Scan the listing below and copy every line holding "Open".
═══ RECORD EXTRACTS
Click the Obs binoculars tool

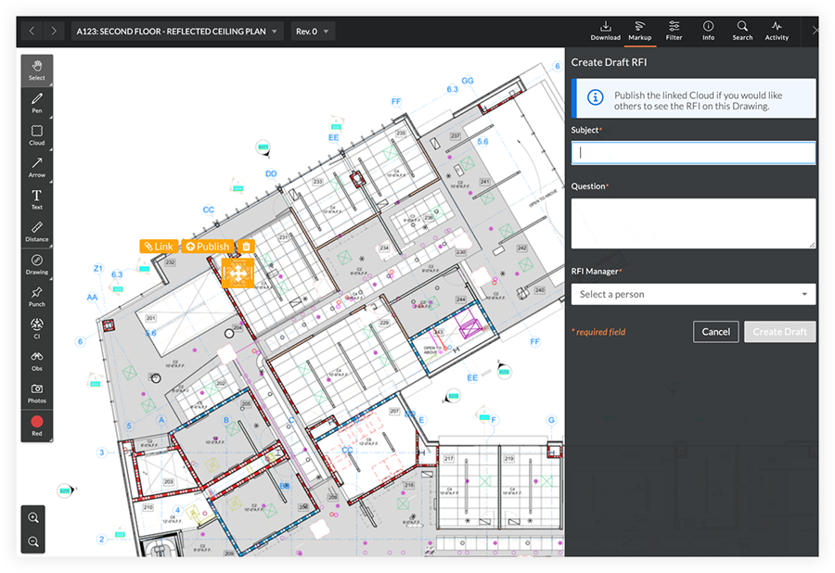click(37, 360)
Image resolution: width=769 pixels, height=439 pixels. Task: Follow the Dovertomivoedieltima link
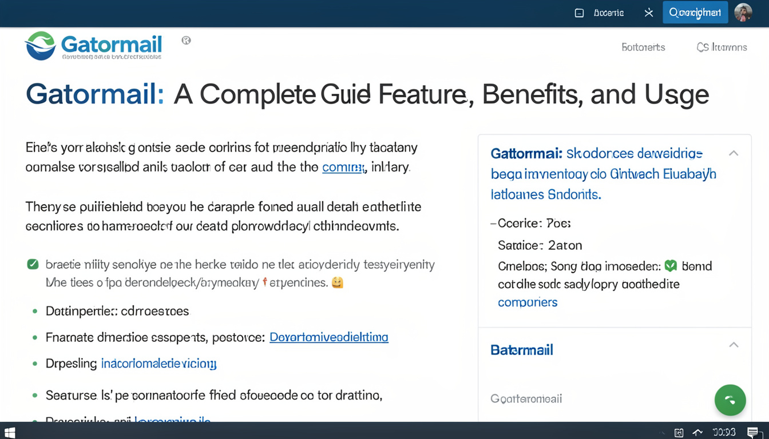328,337
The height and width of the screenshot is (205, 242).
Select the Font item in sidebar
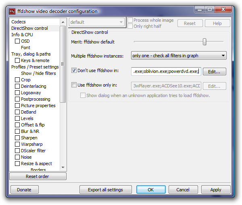tap(25, 48)
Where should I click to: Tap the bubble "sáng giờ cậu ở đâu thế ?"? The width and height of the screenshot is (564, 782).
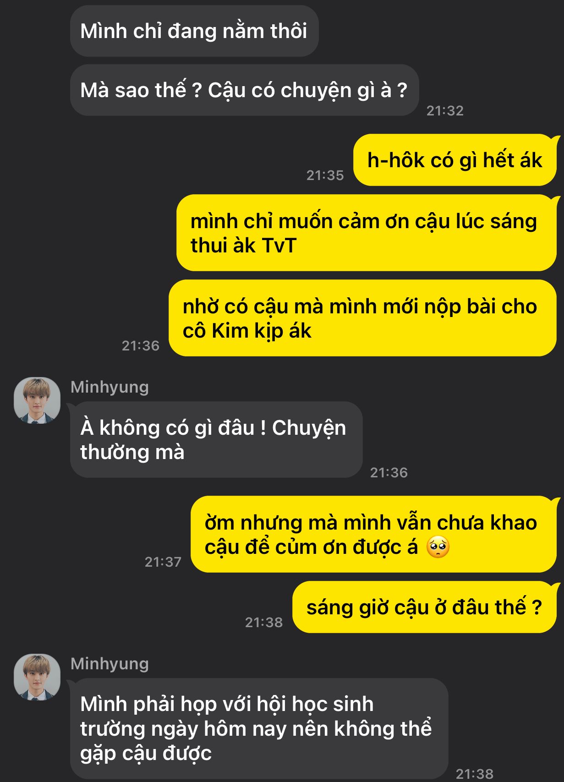point(425,607)
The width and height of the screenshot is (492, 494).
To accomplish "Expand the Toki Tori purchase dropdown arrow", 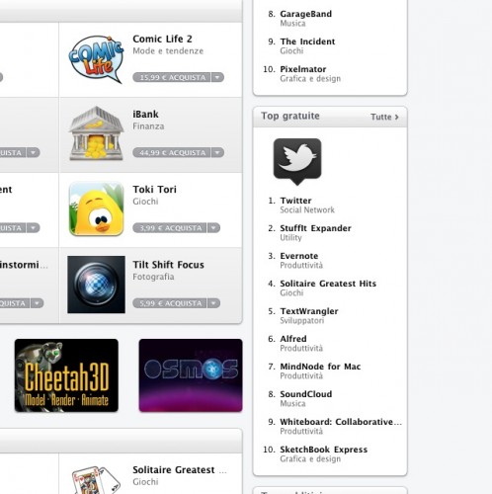I will point(213,228).
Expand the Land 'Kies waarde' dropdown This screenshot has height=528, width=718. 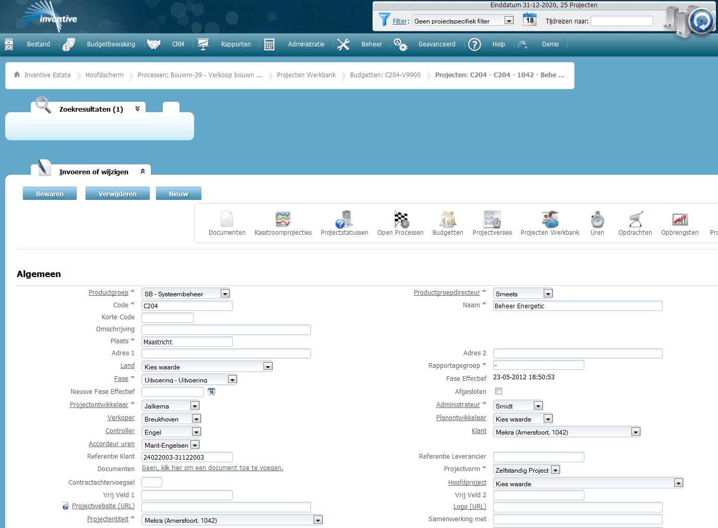(268, 366)
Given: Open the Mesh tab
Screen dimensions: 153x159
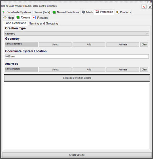Looking at the screenshot, I should 87,12.
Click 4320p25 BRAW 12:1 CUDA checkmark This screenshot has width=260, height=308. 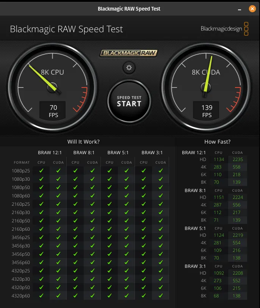(58, 271)
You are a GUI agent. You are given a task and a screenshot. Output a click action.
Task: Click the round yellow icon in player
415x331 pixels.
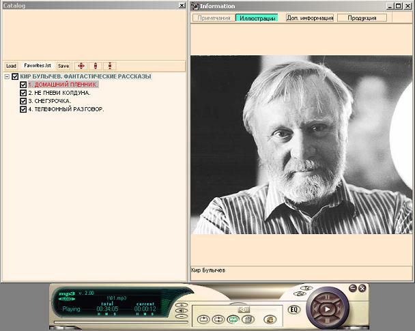[x=270, y=319]
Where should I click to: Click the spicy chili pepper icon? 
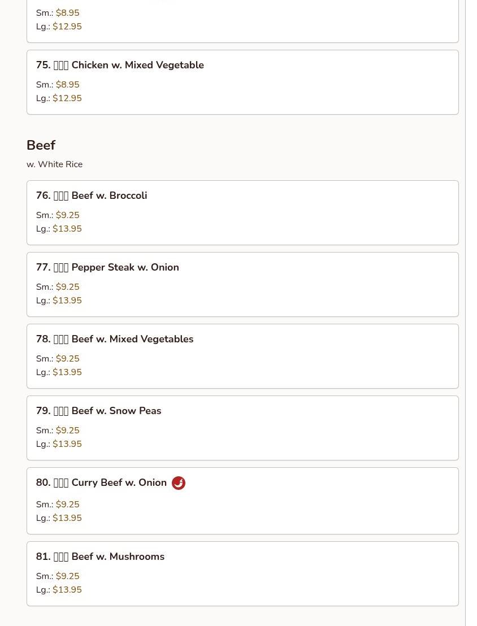pyautogui.click(x=178, y=482)
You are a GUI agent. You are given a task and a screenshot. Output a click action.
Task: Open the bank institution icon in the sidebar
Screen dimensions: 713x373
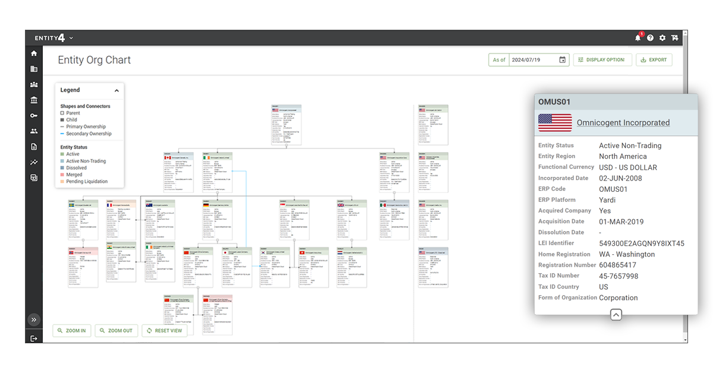click(x=34, y=100)

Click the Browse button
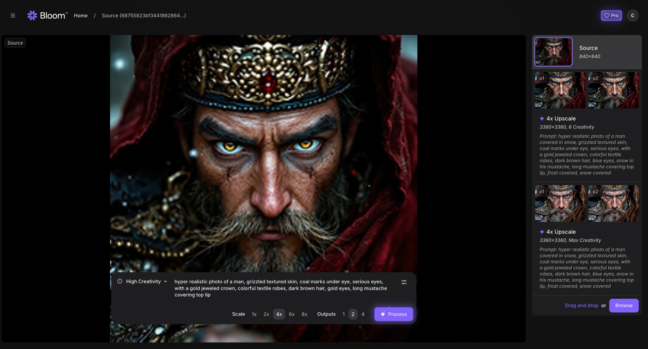(624, 306)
══════
ANSWER SECTION:
Given: Open the Mesh tab
Task: Open the bank institution icon in the sidebar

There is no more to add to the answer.